Model Train-related Notes Blog -- these are personal notes and musings on the subject of model train control, automation, electronics, or whatever I find interesting.
2020-03-08 - Dwarf Signal for TurnoutCategory DCC
Here’s an idealized turnout, showing the polarity of the frog based on whether the turnout is normal or reverse:
The frog is directly connected to rails A or B via the switch points of a slow-motion turnout motor, be it a Tortoise or a Fulgurex (in the case of the Randall layout). This works for any turnout which has a metal frog which polarity changes based on the turnout position. Examples are turnouts powered by a Tortoise or Fulgurex where the auxiliary contacts from the slow-motion motor are used to change the frog polarity. Another example are the EZ-Track turnouts with a metal frog.

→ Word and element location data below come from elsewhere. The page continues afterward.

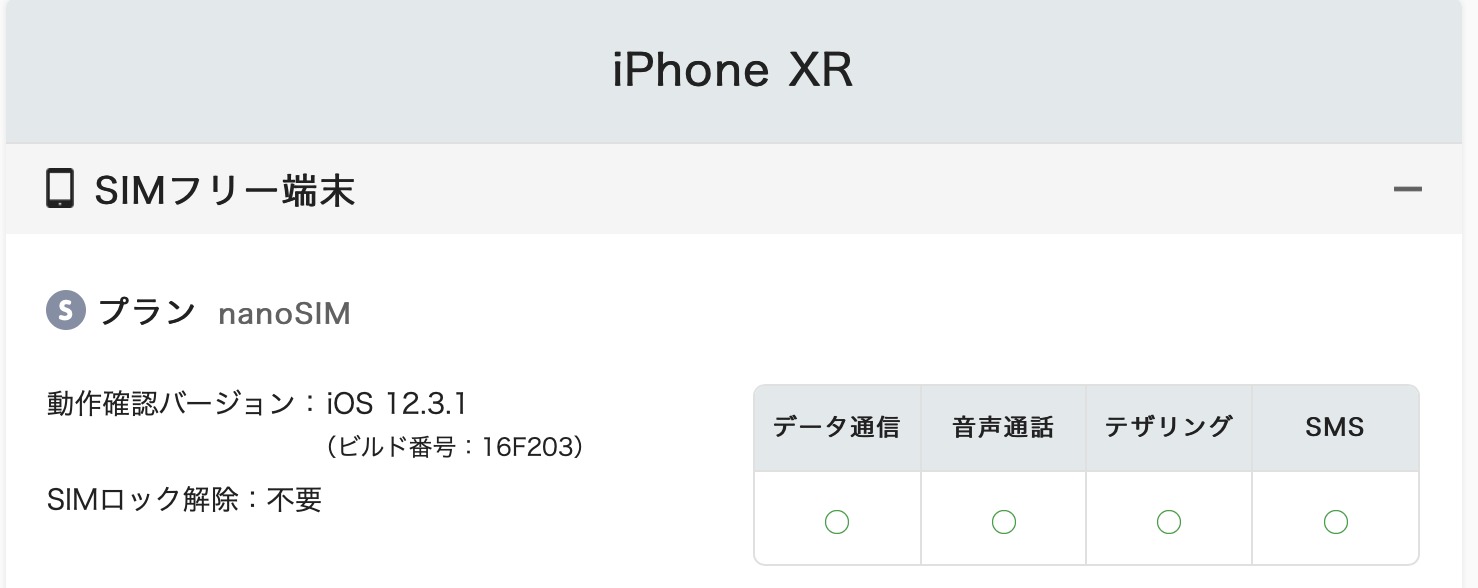Screen dimensions: 1478x588
Task: Click the プラン label text
Action: tap(147, 312)
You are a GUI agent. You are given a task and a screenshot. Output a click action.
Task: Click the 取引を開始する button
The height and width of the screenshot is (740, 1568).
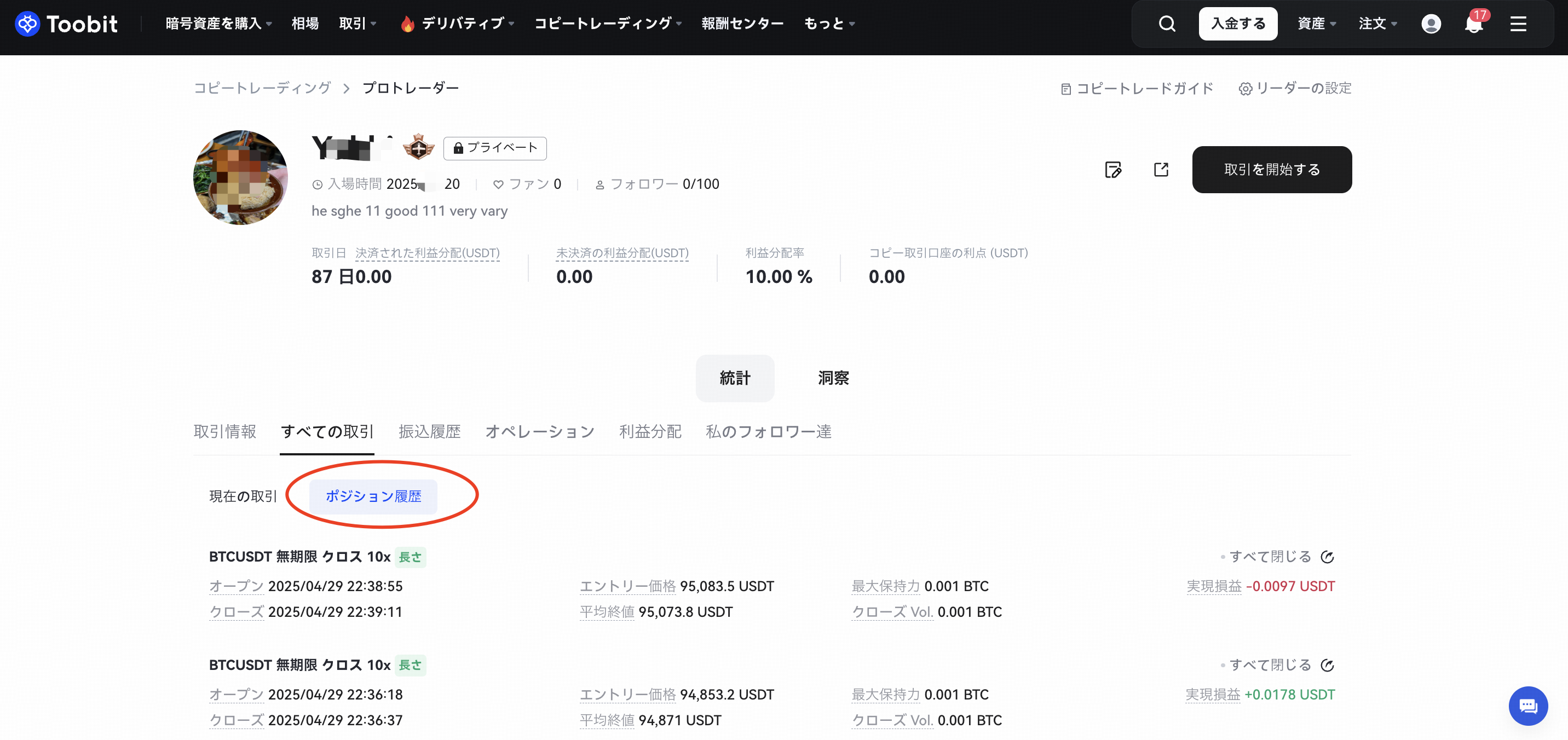[1272, 169]
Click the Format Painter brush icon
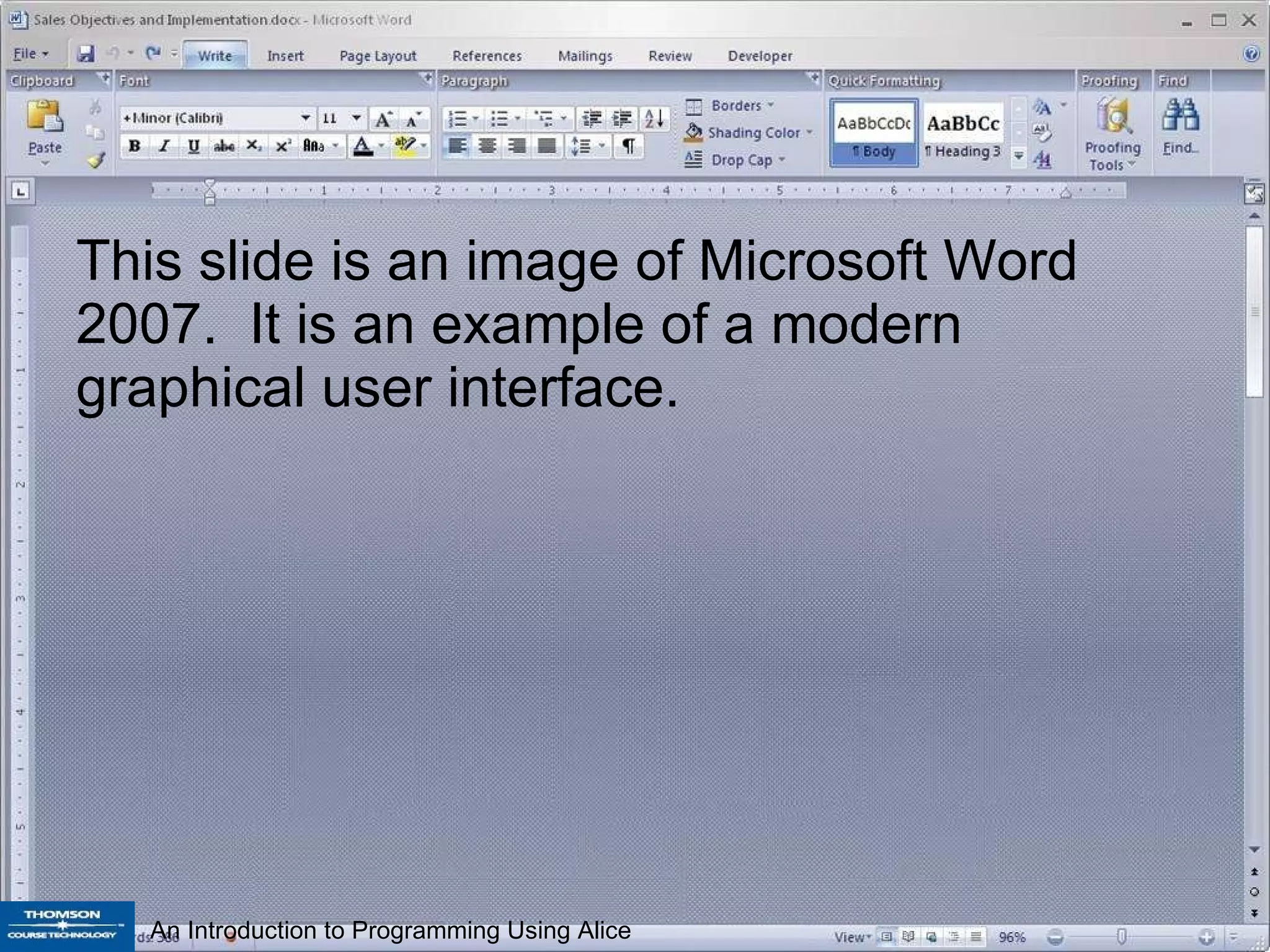Screen dimensions: 1270x952 [95, 161]
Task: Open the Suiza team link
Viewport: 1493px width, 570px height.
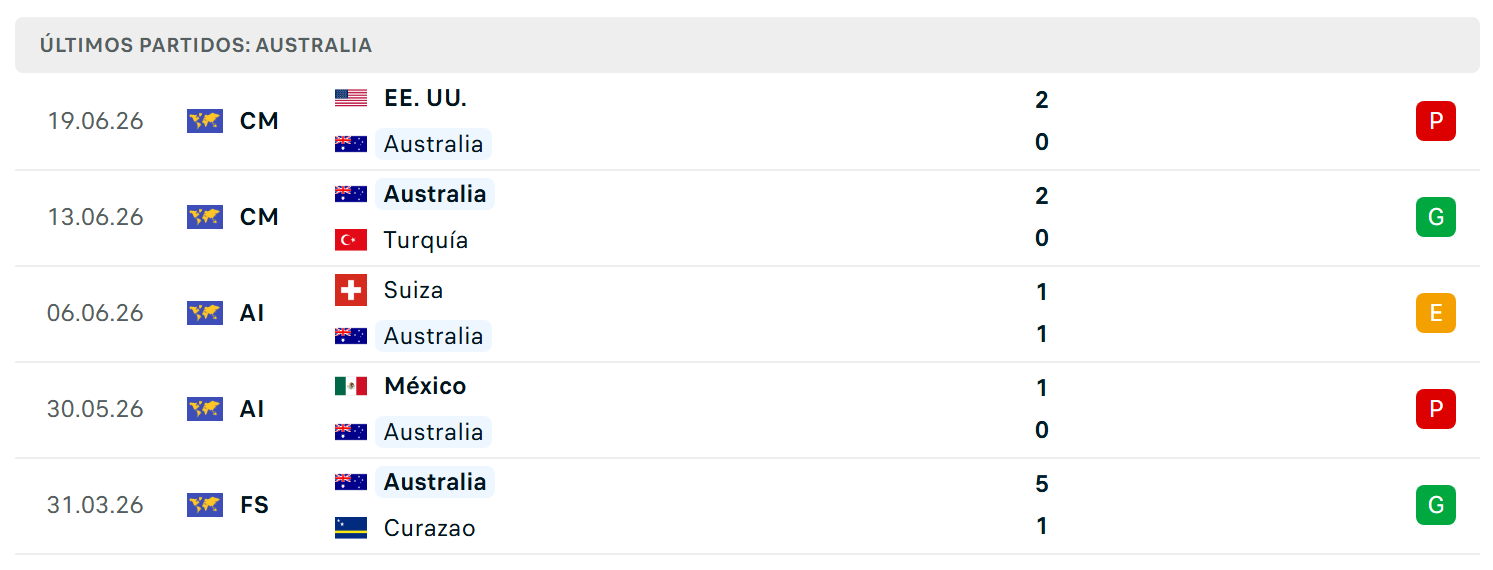Action: (413, 290)
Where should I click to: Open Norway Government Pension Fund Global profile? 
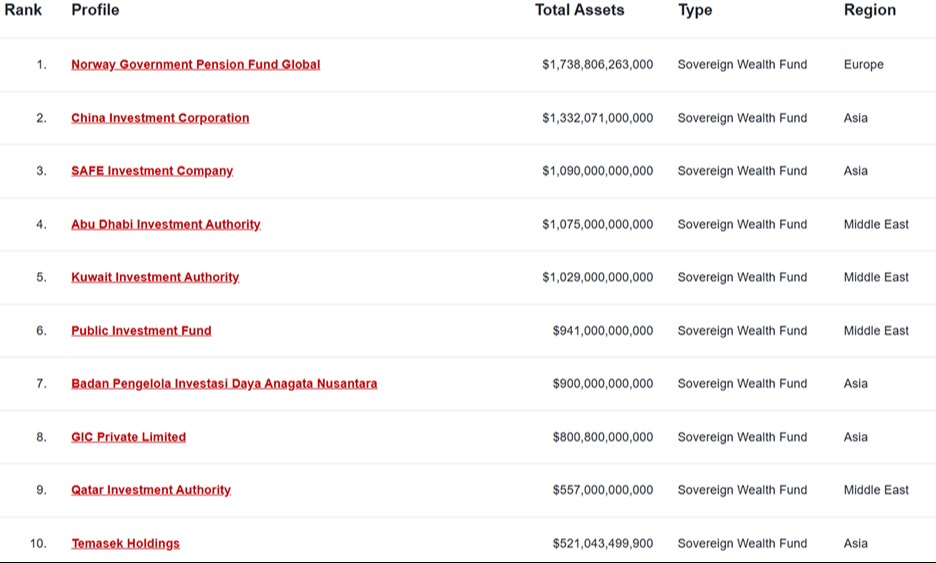pyautogui.click(x=196, y=64)
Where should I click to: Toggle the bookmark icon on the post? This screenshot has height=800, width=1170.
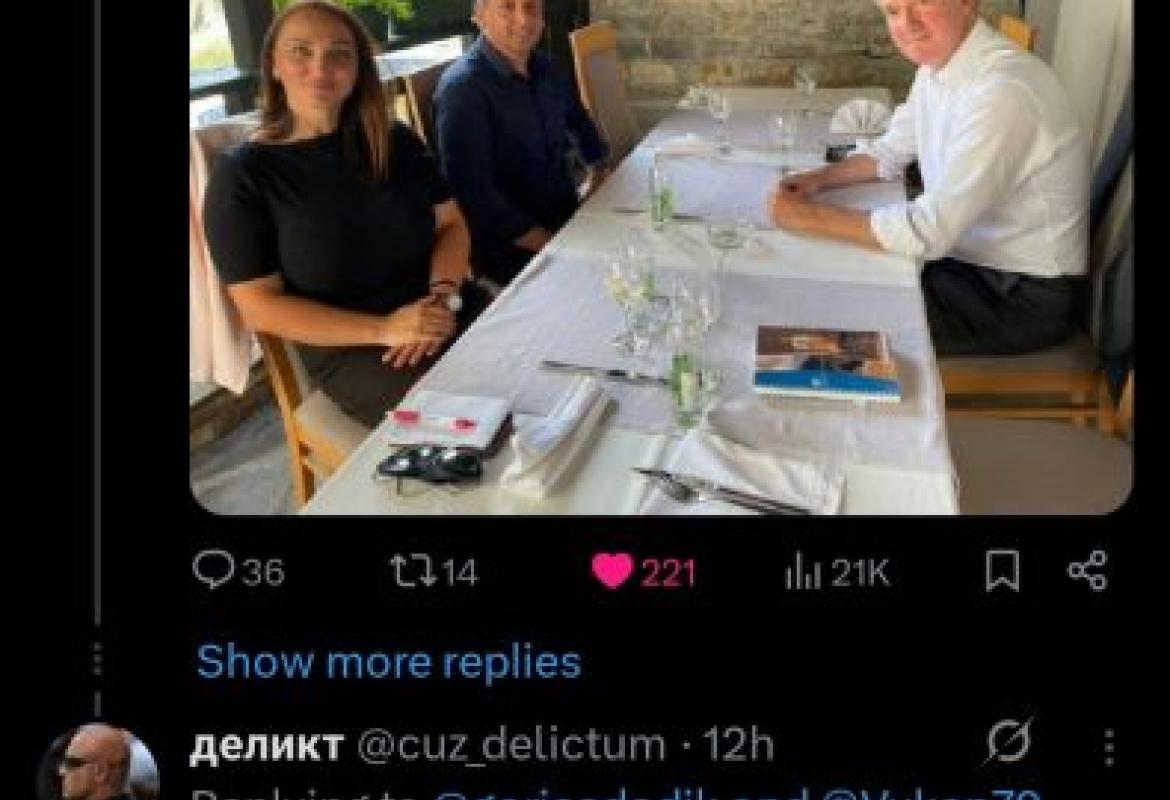pyautogui.click(x=1001, y=571)
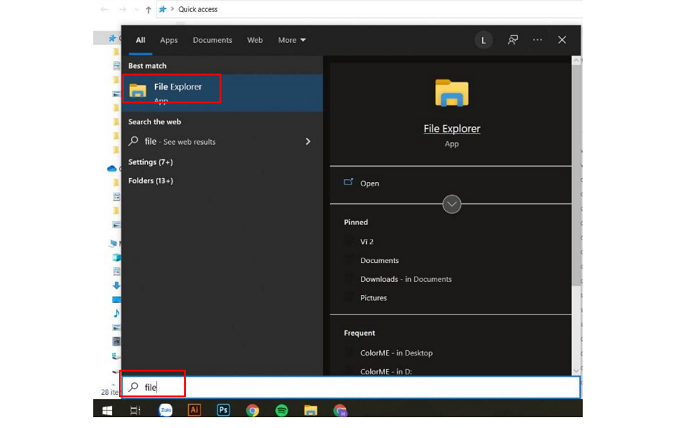Open Adobe Illustrator from the taskbar
Viewport: 700px width, 428px height.
(194, 410)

We can directly wire two LEDs, green and red, with a resistance, to the frog and the A / B rails to get them illuminated to indicate the position of the turnout, as follows:
When the turnout is in normal position, the frog is connected to the A rail, thus the voltage difference between the frog and A is zero; consequently the red LED would be turned off. However the difference between the frog and B rail would be the full DCC signal, and the green LED will be turned on. Similar thing when the turnout is in the reverse position, with the opposite LED being lit up.
Note that the LEDs would be directly connected via a resistor to the DCC signal, which is anywhere from 14-16 V “DC”. The DCC is a square signal with polarity inverted for each bit with roughly a 50% cycle, so essentially the LEDs will be conducting forward (illuminated) half of the time, and in reverse voltage (not illuminated) the other half of the time. That also means the polarity of the LEDs does not really matter in this case, however it is important to check the LED can stand the reverse voltage.
Red LEDs can supposedly stand a large reverse voltage whereas green / orange / blue ones cannot . A typical design workaround is to add another diode in reverse to the LED to avoid that reverse voltage.
A resistance is required in serie to compensate, anything from 1 kΩ to 10 kΩ depending on the desired brightness versus lifetime of the LED.